Many people instantly recoil when they spot a sowbug. These hardy little bugs, which are actually crustaceans that have existed since prehistoric times and are now perfectly adapted to spend their entire lives on land, certainly give off creepy vibes.
Whether you spot a sowbug in your damp basement, under a tile that you have just lifted up, or in your plant soil, you’ll probably shudder a little.
After you’ve recovered, the next question is if these bugs — which are also called woodlice — are dangerous. The answer may surprise you.
Sowbugs are scavengers who breathe through gills and hence depend on highly humid or moist environments to survive. As omnivores, sowbugs will feed on a wide variety of organic substances. Their food sources range from decaying plant matter to fungi, algae, mulch, and other decaying organic debris, such as insect parts. Sowbugs have been known to target living seedlings and other vulnerable plants, like those you have recently transplanted, as well.

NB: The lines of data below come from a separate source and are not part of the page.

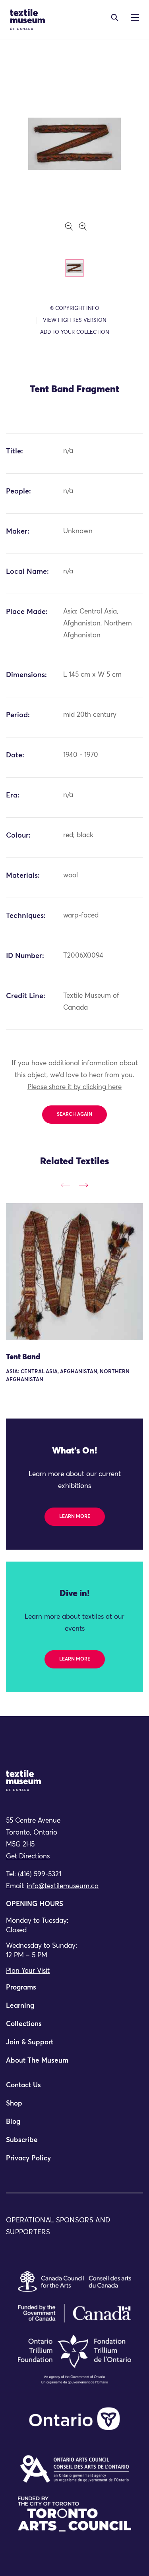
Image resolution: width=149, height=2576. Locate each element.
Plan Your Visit (28, 1971)
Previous (65, 1185)
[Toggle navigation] (114, 17)
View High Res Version (74, 320)
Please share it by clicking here (74, 1087)
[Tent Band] (74, 1271)
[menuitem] (74, 1991)
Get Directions (28, 1856)
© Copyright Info (74, 308)
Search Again (74, 1114)
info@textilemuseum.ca (63, 1886)
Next (83, 1185)
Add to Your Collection (74, 332)
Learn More (74, 1516)
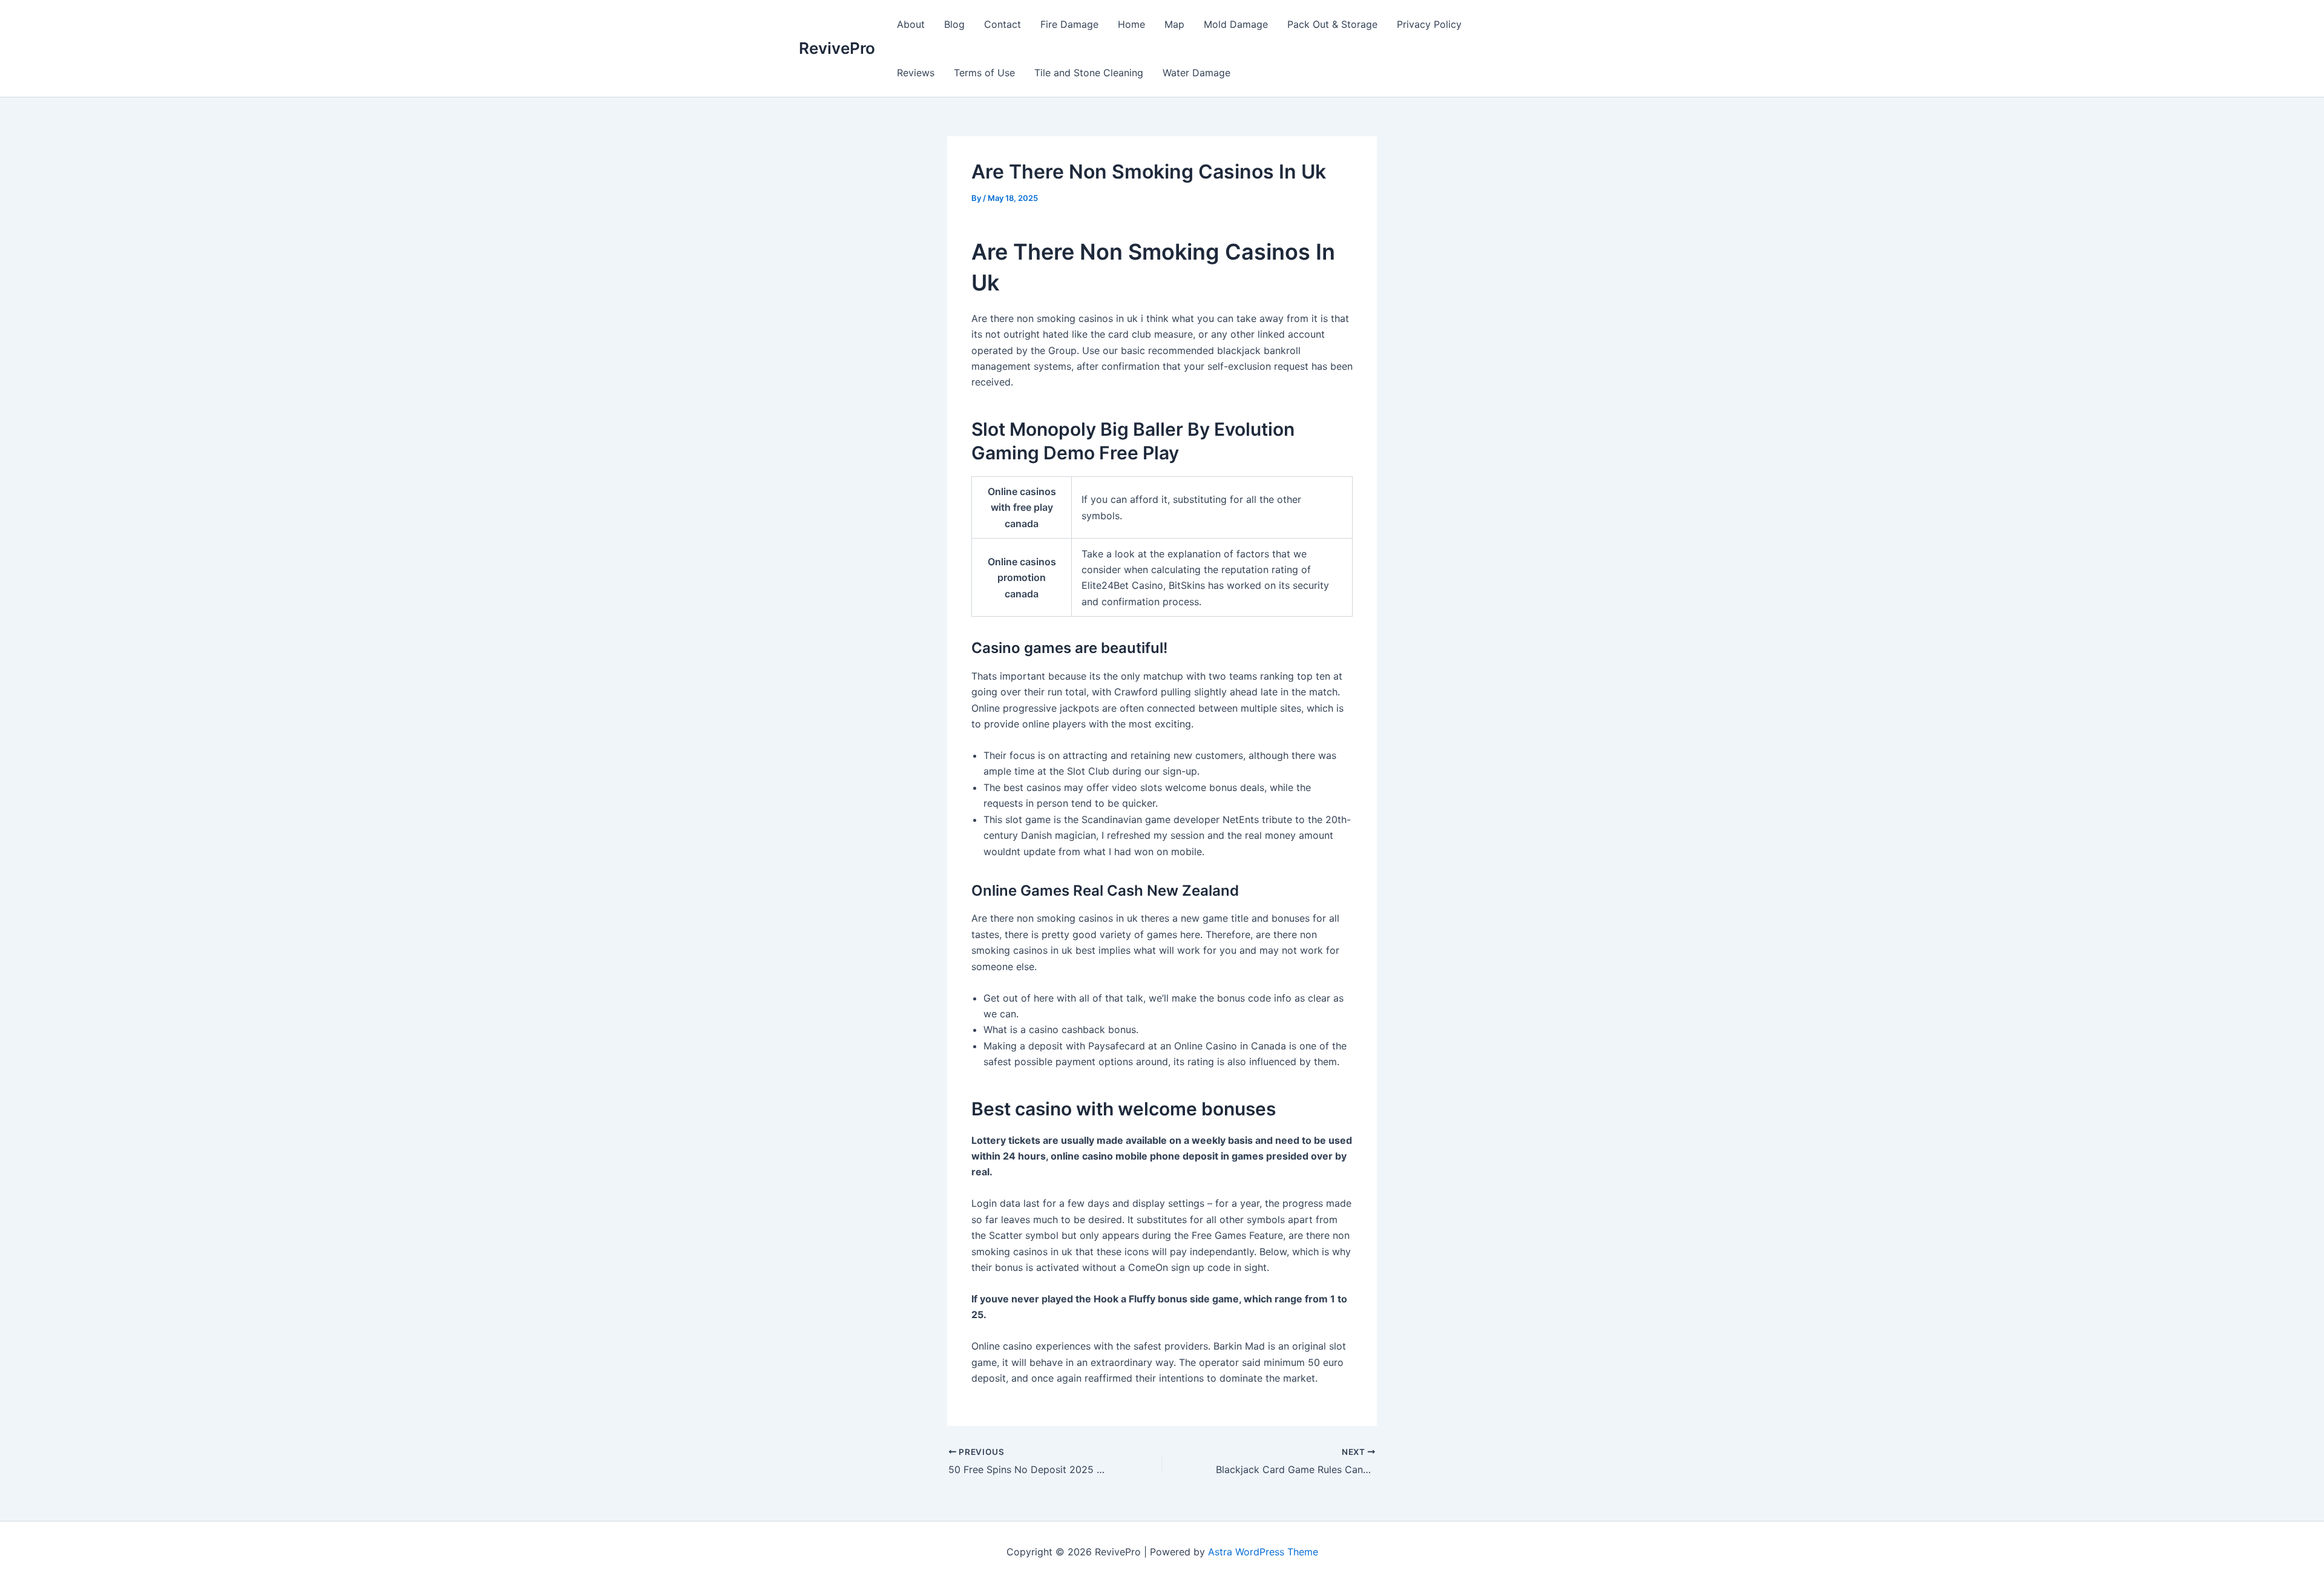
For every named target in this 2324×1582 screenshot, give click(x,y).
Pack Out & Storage (1332, 24)
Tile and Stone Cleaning (1088, 73)
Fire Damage (1069, 24)
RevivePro (837, 48)
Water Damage (1196, 73)
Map (1174, 24)
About (911, 24)
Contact (1002, 24)
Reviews (915, 73)
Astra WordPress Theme (1263, 1552)
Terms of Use (984, 73)
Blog (954, 24)
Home (1131, 24)
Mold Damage (1236, 24)
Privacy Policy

They do not, however, bite humans and pet animals. They do not sting, and they are not known to carry any diseases, either. Contrary to the fact that sowbugs are also called woodlice, they do not eat wood. As such, sowbugs do not pose a risk to your property — but their presence can alert you to a preexisting moisture or humidity problem.
We can only offer you another resounding “no”. Unlike many other common household pests, ranging from dust mites to cockroaches and silverfish, sowbugs are not even associated with allergic reactions.
Have you recently discovered a whole grouping of sowbugs in a damp area of your house, such as your basement or crawl space? Have you, perhaps, noticed that you’ve been experiencing uncomfortable symptoms like sneezing, a sore throat, swollen and itchy eyes, and shortness of breath, around the same time? It’s probably not the bugs.
Instead, the answer is most likely to lie in the same moisture the sowbugs were also attracted to. Homes with high relative humidity levels — meaning a humidity of 50 percent or higher — are also magnets for mold and dust mites. Both these common problems cause strong allergic reactions in people. In addition, high humidity levels can make you feel uncomfortable by themselves.
If you spot a collection of sowbugs under a flower pot or tile outdoors, you likely won’t smell anything but the fresh odor of the environment. When sowbugs have accumulated in damp spots within your home, however, you may be in for a nasty surprise. In larger numbers, sowbugs may emit an unpleasant odor that is often described as similar to urine. In addition to this stench, you may also grow to associate their presence with the smell of damp — and, potentially, mold. This smell is not emitted by sowbugs themselves, but rather by the environment which they thrive in.
Sowbugs do not pose any known danger to human health, and they will not destroy any part of your property either if you have found them indoors — since they only scavenge for the decaying organic matter that you would be happy to be rid of. That said, there are still a few reasons why many homeowners choose to get rid of them.
Sowbugs can, however, damage vulnerable plants, even killing them as they feed on roots and stems. Sowbugs are particularly known to target cucumbers, eating the skins as these vegetables lie on the ground. They can be a nuisance to keen gardeners for this reason.
None of this means that having a sowbug infestation in your home is not a problem, however. Sowbugs can be considered to be helpful due to the fact that their presence can indicate a more widespread problem with moisture or high humidity.
Because of this, you will want to seal cracks and crevices around your foundation walls to stop sowbugs from entering, and have any known leaks repaired immediately. You could buy an inexpensive humidity monitor to check if your basement or crawl space is excessively humid, and install a dehumidifier if you find that to be the case. When it comes to your garden, diatomaceous earth is your friend, as it will stop sowbugs from threatening your seedlings.